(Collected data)

"""

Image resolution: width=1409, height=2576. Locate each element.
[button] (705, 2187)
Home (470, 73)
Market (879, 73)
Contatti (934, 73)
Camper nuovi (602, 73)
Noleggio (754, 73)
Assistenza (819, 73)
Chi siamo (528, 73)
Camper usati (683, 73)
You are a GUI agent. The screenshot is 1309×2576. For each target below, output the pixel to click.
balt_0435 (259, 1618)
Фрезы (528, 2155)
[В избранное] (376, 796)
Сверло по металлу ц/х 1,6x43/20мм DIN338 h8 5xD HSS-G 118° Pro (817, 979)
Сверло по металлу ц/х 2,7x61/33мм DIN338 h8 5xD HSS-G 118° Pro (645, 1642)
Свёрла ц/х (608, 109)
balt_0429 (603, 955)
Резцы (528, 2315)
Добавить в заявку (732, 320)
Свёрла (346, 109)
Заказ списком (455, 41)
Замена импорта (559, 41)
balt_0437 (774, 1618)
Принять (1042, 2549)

"""

- Activity -
Retype, without changes, the lines from the line holding "Noleggio (754, 73)" to the end of the data, both ends included.

- Written response -
Noleggio (754, 73)
Assistenza (819, 73)
Chi siamo (528, 73)
Camper usati (683, 73)
You are a GUI agent. The screenshot is 1309×2576. For each target below, output the pixel to click.
balt_0435 (259, 1618)
Фрезы (528, 2155)
[В избранное] (376, 796)
Сверло по металлу ц/х 1,6x43/20мм DIN338 h8 5xD HSS-G 118° Pro (817, 979)
Сверло по металлу ц/х 2,7x61/33мм DIN338 h8 5xD HSS-G 118° Pro (645, 1642)
Свёрла ц/х (608, 109)
balt_0429 (603, 955)
Резцы (528, 2315)
Добавить в заявку (732, 320)
Свёрла (346, 109)
Заказ списком (455, 41)
Замена импорта (559, 41)
balt_0437 (774, 1618)
Принять (1042, 2549)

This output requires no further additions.